Однажды Маяна снова пригласил меня на охоту, причем доверительно сообщил, что это большая честь. Я поблагодарил за внимание, но и на этот раз уклонился под тем предлогом, что должен срочно поехать в Стэнливиль. У нас было два случая столбняка, а в больнице кончилась сыворотка. Я попросил ассистента заменить меня на охоте, а возвратившись, поинтересовался, как она прошла. Ассистент был в восторге.

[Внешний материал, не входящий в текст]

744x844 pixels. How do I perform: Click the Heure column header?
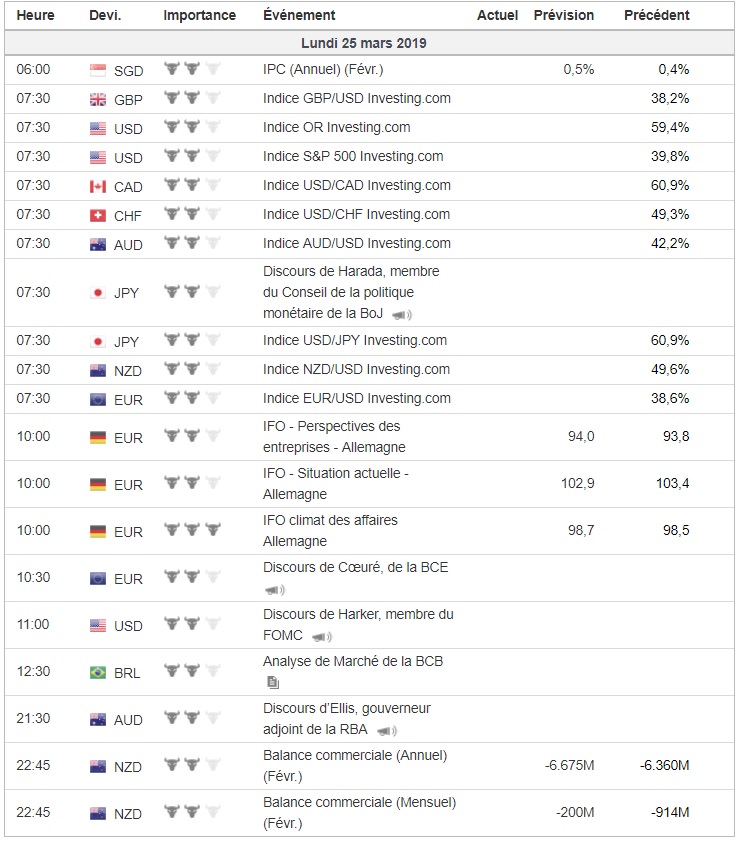pos(35,15)
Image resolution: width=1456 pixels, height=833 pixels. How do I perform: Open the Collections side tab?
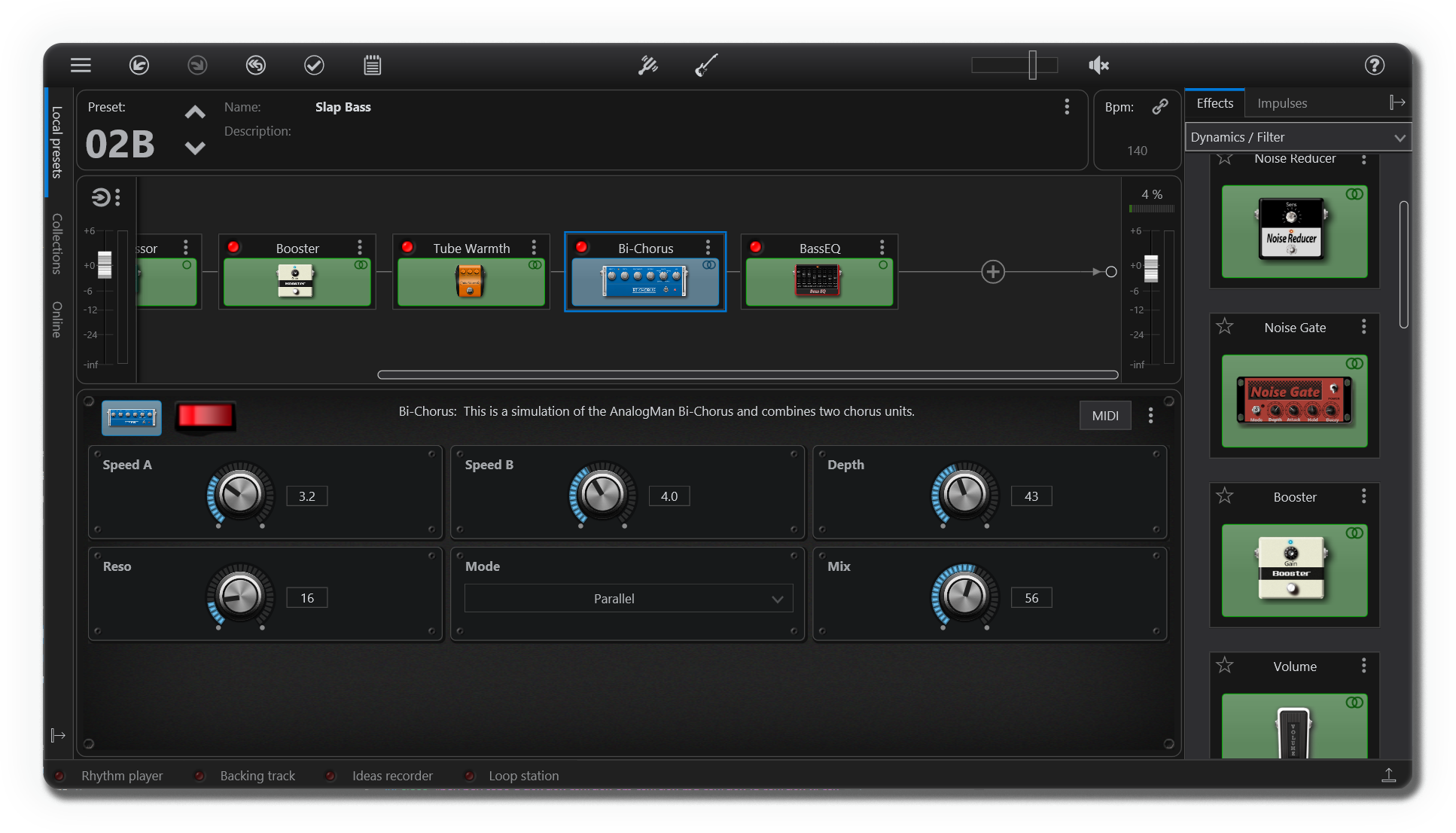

— Тушу убитого кабана разделили точно, как предписано. Вождь получил грудинку, колдун — голову (она, несомненно, досталась бы вам, господин доктор), деревенские старшины — ноги. Кузнец получил желудок.
Почему дележ был произведен именно так, а не иначе, объяснить он не мог. По-видимому, в этом есть определенная символика. Возможно, вождь получает грудинку, потому что олицетворяет для своего племени окружающую среду; колдун — светлая голова; кузнец же: должен иметь железный желудок.
— Да, а знаете, что получают женщины, господин: доктор?
— Как, разве они тоже охотились?
— Что вы! Это было бы против табу. Но женщины получают своих мужей. После охоты на зверя они и сами звереют. Это очень хорошо для потомства. — И фельдшер лукаво улыбнулся.